**OBJECTIVE**:
Recast the rows between the lines holding "The image size is (987, 1204)." and "pos(62,920)", inclusive, as a numbered list, leaving out blank lines.

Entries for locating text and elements
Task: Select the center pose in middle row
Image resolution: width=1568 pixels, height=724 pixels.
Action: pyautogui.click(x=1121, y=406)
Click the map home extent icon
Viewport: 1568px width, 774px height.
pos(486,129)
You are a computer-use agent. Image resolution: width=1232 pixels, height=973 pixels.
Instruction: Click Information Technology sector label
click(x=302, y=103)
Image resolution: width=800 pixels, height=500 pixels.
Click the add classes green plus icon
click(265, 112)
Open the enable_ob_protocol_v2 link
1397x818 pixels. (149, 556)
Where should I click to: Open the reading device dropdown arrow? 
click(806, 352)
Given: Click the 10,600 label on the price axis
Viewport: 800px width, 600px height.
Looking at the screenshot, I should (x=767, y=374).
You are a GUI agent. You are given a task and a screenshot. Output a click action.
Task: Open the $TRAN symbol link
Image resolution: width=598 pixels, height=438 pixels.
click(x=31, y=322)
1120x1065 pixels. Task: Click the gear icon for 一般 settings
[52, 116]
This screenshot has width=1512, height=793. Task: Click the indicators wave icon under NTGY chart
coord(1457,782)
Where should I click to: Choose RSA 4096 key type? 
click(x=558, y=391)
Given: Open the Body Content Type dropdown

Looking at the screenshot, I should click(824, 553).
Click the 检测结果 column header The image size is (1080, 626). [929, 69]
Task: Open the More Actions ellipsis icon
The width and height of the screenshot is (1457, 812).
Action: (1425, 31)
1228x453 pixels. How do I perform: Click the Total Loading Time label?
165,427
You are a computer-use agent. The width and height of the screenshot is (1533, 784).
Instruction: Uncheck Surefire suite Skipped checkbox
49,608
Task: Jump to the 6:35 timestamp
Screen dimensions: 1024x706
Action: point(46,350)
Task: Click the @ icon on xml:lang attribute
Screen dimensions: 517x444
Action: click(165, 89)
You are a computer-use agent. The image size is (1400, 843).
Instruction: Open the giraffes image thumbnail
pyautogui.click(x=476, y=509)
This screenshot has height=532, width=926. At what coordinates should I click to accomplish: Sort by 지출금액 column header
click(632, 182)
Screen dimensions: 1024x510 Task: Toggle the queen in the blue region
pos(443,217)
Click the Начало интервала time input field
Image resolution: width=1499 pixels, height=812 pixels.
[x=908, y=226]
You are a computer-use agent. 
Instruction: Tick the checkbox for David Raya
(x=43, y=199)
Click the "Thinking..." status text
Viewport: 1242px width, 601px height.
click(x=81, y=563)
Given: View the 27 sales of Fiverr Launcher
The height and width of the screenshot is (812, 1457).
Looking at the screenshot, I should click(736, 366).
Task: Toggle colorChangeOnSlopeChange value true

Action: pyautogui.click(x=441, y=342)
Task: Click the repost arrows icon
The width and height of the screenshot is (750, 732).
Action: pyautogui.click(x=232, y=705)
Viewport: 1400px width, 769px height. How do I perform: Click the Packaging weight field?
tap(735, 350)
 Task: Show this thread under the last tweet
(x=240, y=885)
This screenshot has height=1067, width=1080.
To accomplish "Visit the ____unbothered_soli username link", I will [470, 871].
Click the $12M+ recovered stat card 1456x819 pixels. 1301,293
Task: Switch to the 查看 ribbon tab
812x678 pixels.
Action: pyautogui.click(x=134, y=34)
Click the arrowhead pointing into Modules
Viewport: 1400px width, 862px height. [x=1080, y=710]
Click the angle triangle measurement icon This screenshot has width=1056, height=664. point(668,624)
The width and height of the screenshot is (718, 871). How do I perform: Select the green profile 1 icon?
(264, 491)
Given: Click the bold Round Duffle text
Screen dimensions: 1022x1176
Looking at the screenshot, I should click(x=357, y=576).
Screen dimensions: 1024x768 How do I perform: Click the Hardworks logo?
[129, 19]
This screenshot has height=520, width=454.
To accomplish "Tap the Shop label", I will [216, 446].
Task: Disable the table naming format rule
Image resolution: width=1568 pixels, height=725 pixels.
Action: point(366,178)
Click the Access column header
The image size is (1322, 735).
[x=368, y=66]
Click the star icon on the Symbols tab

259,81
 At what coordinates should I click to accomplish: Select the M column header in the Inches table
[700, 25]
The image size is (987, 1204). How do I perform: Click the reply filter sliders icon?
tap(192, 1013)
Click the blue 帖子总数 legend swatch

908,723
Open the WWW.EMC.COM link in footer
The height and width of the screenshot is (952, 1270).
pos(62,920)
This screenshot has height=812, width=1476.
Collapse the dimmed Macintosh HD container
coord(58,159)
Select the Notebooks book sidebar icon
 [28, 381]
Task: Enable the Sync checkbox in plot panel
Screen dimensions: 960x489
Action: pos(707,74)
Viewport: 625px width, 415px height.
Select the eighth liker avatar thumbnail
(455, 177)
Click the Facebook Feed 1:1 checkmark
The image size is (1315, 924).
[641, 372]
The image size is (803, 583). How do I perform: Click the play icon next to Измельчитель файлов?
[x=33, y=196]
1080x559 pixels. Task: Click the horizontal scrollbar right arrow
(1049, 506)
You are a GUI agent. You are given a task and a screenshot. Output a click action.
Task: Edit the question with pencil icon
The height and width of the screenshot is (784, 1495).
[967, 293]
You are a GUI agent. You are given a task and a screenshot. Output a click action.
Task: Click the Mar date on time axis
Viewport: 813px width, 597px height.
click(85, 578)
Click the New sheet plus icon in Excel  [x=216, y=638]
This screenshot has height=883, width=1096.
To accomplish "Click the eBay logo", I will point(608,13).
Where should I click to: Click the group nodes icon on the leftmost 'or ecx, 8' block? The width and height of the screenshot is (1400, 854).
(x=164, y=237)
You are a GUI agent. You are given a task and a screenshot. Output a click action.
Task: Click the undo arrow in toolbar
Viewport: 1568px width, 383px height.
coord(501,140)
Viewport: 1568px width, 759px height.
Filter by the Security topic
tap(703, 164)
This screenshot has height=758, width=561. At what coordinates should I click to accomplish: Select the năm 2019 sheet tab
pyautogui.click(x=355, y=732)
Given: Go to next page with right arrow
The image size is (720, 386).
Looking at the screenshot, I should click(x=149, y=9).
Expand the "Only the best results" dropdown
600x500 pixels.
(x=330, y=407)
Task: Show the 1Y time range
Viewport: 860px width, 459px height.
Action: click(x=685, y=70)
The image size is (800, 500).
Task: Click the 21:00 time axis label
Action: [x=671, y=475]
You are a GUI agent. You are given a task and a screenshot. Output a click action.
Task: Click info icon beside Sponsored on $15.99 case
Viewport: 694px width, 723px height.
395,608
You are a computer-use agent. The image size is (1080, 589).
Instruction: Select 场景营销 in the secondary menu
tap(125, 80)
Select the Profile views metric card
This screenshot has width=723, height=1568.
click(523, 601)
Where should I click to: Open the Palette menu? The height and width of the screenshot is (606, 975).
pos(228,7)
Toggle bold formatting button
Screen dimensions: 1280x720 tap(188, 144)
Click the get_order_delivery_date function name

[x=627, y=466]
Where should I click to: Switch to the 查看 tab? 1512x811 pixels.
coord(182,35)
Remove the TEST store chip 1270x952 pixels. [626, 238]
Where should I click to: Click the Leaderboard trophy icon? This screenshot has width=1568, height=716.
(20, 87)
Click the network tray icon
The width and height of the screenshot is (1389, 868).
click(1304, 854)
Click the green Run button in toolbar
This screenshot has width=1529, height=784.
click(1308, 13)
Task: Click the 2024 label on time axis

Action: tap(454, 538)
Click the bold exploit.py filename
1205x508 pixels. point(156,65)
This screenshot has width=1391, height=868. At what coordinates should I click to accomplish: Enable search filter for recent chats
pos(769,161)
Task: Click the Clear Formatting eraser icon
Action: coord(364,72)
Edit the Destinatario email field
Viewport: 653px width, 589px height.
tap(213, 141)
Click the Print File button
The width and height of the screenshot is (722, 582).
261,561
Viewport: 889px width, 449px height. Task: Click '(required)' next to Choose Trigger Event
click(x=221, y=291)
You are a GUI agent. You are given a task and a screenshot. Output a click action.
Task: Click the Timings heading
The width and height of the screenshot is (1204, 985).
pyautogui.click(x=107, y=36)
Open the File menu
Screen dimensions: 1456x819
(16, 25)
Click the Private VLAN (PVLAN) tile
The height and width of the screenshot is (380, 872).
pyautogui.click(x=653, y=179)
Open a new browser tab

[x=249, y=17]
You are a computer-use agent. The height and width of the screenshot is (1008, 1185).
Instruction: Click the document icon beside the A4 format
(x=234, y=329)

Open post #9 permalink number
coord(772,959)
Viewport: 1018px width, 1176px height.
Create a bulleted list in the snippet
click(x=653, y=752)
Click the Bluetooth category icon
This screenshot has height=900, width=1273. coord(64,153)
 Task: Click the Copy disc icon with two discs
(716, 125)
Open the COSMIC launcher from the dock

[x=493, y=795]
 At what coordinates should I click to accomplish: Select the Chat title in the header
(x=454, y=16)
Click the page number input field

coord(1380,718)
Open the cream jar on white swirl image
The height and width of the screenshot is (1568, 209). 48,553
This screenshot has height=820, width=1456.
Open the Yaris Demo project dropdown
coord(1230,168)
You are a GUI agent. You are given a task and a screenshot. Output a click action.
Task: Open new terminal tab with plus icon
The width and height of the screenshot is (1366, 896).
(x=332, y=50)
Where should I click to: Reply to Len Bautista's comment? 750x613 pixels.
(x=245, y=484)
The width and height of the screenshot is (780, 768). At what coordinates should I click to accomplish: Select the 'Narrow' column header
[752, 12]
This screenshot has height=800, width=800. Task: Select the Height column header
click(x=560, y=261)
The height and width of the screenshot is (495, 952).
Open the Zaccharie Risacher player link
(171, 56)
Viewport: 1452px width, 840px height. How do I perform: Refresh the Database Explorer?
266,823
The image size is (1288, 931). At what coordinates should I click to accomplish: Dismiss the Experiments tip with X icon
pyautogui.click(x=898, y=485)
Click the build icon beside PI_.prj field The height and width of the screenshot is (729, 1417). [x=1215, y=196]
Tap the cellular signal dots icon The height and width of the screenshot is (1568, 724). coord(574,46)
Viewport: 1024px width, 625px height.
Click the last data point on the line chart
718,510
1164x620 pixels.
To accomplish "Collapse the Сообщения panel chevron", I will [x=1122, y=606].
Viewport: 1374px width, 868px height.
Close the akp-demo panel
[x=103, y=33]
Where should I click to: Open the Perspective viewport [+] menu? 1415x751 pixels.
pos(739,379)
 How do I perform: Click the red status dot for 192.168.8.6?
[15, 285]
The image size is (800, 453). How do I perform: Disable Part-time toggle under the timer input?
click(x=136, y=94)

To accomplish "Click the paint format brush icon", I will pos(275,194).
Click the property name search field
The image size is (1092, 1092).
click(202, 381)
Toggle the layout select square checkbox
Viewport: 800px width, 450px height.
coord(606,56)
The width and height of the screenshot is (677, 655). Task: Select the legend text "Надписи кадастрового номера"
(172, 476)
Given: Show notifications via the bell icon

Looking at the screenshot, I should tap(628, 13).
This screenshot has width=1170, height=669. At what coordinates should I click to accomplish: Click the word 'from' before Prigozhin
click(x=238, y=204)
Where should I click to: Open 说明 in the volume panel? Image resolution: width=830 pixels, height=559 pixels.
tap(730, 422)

**WRITTEN SOLUTION**:
1. The image size is (987, 1204). How do I perform: Click the reply filter sliders icon?
2. tap(192, 1013)
3. Click the blue 帖子总数 legend swatch
4. 908,723
5. Open the WWW.EMC.COM link in footer
6. The height and width of the screenshot is (952, 1270).
7. pos(62,920)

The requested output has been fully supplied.